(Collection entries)

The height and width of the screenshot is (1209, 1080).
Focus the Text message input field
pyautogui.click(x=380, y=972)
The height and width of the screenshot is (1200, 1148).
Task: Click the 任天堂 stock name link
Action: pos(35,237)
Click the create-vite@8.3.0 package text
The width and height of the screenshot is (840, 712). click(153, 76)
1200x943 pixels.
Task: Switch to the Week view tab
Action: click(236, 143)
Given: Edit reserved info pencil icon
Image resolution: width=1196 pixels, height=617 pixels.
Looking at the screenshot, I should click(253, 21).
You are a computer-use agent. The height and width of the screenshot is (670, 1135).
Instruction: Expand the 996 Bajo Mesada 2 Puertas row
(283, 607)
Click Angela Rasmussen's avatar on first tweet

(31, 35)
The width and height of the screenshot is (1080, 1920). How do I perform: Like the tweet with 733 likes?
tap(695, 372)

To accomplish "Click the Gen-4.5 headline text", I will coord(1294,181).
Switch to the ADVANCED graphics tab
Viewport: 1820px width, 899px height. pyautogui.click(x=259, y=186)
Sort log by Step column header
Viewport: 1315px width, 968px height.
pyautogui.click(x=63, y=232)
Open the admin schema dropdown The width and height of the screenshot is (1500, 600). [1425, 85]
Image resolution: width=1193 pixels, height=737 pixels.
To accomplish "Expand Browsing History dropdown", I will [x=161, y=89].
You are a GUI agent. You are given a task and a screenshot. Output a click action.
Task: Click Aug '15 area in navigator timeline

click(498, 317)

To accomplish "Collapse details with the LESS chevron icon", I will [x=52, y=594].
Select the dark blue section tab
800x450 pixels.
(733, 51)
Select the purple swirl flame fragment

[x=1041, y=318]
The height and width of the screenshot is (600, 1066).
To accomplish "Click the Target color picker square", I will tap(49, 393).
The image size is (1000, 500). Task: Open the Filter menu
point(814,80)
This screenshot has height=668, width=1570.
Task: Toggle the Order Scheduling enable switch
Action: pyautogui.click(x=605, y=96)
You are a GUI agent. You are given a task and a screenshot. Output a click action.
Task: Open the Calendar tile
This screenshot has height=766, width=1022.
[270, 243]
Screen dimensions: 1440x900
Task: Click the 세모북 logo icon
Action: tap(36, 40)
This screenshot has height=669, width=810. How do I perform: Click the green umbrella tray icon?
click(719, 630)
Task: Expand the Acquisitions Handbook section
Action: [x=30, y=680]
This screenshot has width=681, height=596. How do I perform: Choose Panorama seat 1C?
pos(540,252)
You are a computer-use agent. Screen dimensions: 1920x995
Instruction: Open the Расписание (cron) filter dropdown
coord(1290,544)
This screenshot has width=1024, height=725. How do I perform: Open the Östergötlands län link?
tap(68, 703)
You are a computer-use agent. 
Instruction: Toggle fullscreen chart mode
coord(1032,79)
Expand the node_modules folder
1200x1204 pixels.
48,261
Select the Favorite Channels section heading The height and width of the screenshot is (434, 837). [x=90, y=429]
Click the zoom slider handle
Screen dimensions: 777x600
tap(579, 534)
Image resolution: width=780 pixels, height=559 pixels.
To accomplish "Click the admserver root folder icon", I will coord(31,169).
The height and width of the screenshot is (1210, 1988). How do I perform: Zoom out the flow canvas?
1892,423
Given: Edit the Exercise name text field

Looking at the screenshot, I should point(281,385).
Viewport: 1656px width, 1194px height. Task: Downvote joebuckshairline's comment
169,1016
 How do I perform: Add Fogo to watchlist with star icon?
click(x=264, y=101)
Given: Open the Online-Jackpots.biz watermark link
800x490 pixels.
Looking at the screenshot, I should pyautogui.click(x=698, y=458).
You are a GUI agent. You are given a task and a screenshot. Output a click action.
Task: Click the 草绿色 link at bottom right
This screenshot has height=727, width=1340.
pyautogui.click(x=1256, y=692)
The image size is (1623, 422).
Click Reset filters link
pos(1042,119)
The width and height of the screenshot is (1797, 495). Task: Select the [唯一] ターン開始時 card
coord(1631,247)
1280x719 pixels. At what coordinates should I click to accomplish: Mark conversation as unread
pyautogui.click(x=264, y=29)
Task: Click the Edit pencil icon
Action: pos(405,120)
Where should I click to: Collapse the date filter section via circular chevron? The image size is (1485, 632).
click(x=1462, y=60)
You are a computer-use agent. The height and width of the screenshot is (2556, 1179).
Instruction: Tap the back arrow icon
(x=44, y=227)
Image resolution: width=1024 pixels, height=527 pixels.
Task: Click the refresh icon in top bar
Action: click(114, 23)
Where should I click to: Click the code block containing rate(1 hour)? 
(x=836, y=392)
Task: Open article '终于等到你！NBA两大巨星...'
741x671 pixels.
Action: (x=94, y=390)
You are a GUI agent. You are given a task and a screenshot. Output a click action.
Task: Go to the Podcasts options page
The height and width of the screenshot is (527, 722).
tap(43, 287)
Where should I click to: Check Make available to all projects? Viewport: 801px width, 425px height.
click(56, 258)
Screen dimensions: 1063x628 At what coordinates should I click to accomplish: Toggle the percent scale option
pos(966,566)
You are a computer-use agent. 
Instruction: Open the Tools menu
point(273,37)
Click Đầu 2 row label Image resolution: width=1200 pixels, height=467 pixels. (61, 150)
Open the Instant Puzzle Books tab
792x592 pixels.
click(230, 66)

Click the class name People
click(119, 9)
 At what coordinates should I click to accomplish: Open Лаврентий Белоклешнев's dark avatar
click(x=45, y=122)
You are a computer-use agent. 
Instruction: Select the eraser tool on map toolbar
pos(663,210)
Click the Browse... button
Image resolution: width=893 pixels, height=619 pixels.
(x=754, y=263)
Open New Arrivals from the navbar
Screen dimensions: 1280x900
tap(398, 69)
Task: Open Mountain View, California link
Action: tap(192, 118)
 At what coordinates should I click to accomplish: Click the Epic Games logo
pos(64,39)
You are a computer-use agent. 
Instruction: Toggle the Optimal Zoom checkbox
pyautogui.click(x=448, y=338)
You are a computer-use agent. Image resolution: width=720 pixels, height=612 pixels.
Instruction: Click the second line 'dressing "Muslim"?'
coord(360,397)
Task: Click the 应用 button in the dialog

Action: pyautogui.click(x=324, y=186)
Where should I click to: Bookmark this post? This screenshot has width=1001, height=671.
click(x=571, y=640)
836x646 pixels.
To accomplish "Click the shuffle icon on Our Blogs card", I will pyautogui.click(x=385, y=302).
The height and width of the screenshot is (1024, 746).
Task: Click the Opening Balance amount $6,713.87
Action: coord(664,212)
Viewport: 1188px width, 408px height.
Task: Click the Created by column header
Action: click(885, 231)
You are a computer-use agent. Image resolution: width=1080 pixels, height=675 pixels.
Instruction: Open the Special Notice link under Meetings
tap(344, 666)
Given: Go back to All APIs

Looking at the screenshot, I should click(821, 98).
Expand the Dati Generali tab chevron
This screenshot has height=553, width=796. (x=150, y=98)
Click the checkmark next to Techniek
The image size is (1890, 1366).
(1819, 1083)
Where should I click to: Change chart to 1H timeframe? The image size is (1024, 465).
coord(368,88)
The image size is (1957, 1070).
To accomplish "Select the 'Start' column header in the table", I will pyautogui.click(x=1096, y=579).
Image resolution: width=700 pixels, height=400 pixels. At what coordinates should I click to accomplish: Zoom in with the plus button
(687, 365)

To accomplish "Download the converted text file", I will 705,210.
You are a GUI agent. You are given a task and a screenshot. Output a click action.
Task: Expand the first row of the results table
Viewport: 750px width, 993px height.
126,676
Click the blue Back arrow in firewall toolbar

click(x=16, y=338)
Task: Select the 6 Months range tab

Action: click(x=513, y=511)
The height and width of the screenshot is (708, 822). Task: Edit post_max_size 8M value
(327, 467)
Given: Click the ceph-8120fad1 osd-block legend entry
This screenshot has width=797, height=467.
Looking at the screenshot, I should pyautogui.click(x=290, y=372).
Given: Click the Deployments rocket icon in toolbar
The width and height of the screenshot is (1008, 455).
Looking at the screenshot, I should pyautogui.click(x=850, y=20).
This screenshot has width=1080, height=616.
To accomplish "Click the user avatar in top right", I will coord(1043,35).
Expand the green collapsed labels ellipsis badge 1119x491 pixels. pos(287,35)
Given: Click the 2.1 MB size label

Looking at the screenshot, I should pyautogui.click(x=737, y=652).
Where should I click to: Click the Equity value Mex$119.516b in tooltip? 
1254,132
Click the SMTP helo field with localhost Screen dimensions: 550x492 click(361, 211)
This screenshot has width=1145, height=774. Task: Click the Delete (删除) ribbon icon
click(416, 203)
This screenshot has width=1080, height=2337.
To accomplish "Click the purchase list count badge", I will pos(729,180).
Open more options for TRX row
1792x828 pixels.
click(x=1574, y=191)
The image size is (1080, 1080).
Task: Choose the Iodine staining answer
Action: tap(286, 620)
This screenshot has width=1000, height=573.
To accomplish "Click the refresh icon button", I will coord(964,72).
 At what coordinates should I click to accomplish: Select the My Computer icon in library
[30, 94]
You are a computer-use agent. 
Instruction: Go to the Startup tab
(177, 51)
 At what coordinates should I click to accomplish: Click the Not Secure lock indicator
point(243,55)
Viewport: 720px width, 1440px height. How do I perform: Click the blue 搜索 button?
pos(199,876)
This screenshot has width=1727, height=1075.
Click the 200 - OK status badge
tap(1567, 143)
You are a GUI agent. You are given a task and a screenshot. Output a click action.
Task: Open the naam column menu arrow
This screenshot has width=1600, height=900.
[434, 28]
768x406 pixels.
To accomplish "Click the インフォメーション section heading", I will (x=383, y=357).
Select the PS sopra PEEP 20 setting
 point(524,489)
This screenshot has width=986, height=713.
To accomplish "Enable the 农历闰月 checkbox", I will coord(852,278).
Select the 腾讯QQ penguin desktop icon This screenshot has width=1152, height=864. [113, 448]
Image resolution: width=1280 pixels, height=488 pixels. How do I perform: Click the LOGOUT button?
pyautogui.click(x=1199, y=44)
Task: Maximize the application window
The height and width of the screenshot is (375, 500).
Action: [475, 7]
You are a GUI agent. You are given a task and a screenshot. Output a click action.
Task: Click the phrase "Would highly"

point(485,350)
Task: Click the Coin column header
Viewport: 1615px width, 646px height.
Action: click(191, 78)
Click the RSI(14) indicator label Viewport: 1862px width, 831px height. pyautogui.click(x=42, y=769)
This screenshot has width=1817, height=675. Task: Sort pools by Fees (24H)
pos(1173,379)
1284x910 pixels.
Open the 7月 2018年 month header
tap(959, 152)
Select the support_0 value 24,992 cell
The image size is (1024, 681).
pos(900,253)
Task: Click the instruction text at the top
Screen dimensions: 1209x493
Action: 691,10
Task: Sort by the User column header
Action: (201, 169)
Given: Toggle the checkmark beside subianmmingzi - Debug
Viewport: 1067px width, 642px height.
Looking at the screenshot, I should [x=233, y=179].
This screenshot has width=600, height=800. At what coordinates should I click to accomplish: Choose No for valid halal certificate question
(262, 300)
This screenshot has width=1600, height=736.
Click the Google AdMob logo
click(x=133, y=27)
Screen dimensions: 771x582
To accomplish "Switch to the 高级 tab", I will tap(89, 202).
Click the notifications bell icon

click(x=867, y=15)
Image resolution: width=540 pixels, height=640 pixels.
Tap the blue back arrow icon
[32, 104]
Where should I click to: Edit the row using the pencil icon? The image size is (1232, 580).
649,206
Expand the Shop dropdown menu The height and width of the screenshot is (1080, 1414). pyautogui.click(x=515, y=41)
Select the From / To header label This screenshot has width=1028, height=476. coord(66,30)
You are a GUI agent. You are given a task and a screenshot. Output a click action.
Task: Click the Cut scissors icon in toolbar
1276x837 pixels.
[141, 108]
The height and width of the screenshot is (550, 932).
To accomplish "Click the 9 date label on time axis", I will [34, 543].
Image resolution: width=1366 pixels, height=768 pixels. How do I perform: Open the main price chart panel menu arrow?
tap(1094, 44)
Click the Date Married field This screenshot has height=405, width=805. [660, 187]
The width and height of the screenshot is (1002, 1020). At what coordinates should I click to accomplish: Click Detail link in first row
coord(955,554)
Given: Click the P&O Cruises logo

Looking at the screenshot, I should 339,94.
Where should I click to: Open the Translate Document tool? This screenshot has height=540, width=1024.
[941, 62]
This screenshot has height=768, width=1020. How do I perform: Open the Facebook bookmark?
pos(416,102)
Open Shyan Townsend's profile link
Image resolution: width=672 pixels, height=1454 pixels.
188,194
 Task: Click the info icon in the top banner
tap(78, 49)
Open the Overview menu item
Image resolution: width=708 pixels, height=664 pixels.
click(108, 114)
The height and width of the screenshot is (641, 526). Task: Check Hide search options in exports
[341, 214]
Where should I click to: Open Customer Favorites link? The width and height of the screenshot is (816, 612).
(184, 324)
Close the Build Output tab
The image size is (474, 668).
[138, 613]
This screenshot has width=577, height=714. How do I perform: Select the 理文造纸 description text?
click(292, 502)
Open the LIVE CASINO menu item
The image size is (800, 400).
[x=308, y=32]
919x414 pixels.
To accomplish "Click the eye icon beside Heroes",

## TO DO
Please copy the lines above from the line with "Instruction: Open the Расписание" up to and including the line with "Task: Click the 草绿色 link at bottom right", exactly as written and with nothing else.

## WRITTEN RESPONSE
Instruction: Open the Расписание (cron) filter dropdown
coord(1290,544)
This screenshot has width=1024, height=725. How do I perform: Open the Östergötlands län link?
tap(68, 703)
You are a computer-use agent. 
Instruction: Toggle fullscreen chart mode
coord(1032,79)
Expand the node_modules folder
1200x1204 pixels.
48,261
Select the Favorite Channels section heading The height and width of the screenshot is (434, 837). [x=90, y=429]
Click the zoom slider handle
Screen dimensions: 777x600
tap(579, 534)
Image resolution: width=780 pixels, height=559 pixels.
To accomplish "Click the admserver root folder icon", I will coord(31,169).
The height and width of the screenshot is (1210, 1988). How do I perform: Zoom out the flow canvas?
1892,423
Given: Edit the Exercise name text field

Looking at the screenshot, I should point(281,385).
Viewport: 1656px width, 1194px height. Task: Downvote joebuckshairline's comment
169,1016
 How do I perform: Add Fogo to watchlist with star icon?
click(x=264, y=101)
Given: Open the Online-Jackpots.biz watermark link
800x490 pixels.
Looking at the screenshot, I should pyautogui.click(x=698, y=458).
You are a GUI agent. You are given a task and a screenshot. Output a click action.
Task: Click the 草绿色 link at bottom right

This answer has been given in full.